Told in a series of “chapters” – key characters never come together until the final one (“The Revenge of the Giant Face,” surely the best chapter title ever in the history of cinema, especially once we realize just how literal it is) – built around two parallel plots of different conspiracies to blow up &/or burn down the same theater on the same night, and focusing on four key players, only one of whom is Brad Pitt – Inglourious Basterds is one of those films that just makes you happy cinema exists. You will have to watch an inordinate number of scalpings, not to mention one scene in which Aldo Raine sticks his finger into the bullet hole in Bridget’s leg and just pokes around a bit to make her scream, but much of this occurs amidst the richest film dialog since the last good Tarantino flick.

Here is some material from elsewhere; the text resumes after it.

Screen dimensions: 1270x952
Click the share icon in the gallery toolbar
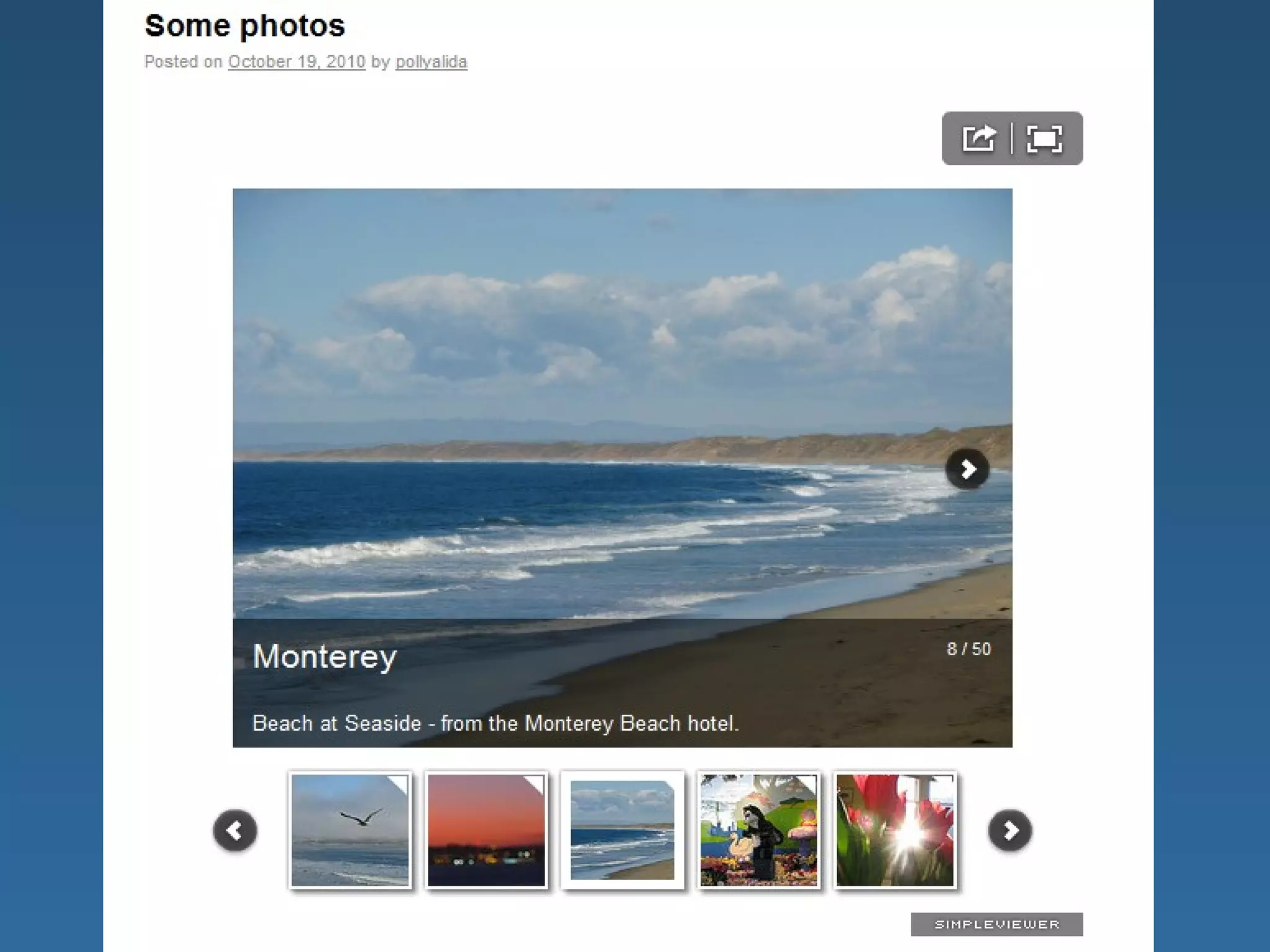pyautogui.click(x=979, y=138)
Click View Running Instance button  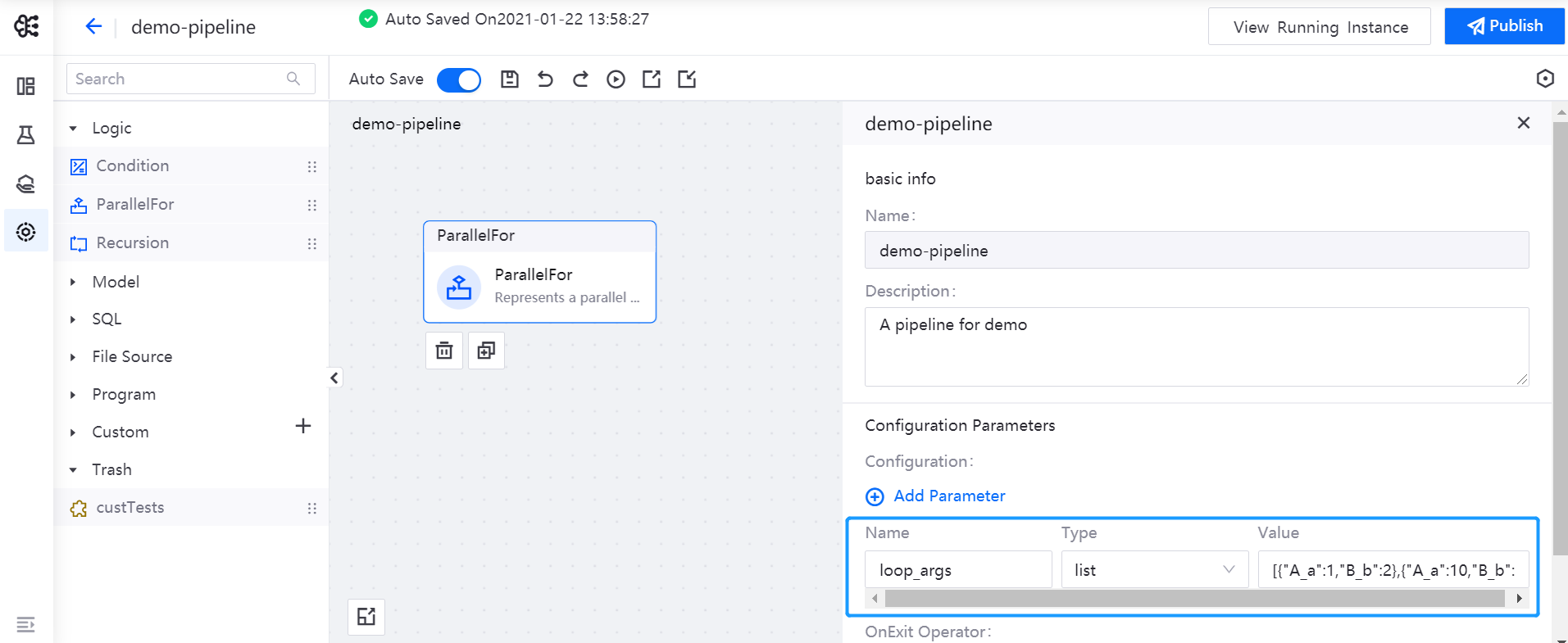1319,27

Christoph Waltz as Hans Landa has been foregrounded in a lot of reviews as being Oscar worthy (he is), but really all four of the principals (Pitt, Waltz, Diane Krueger & Mélanie Laurent) are terrific here. Waltz’ creepiness as a villain is surprisingly close to Wikus’ role as a “hero” in District 9, especially once the plot twists toward the end cast him in a fuller (albeit even sleazier) light. The difference being that Wikus knows he’s a silly little doofus where Waltz takes enormous satisfaction in his sadistic games. Pitt’s general hokeyness is used, as it was in Burn Before Reading & even all the way back in Thelma & Louise by directors who got it that he was an offbeat figure who wouldn’t work in any role you might offer to Tom Cruise or Christian Bale, to enormous good effect by Tarantino. And the women, especially Laurent, are better than the men.
¹Copley’s most significant prior credit was producing the visual effects for the cult film What the #$*! Do We Know?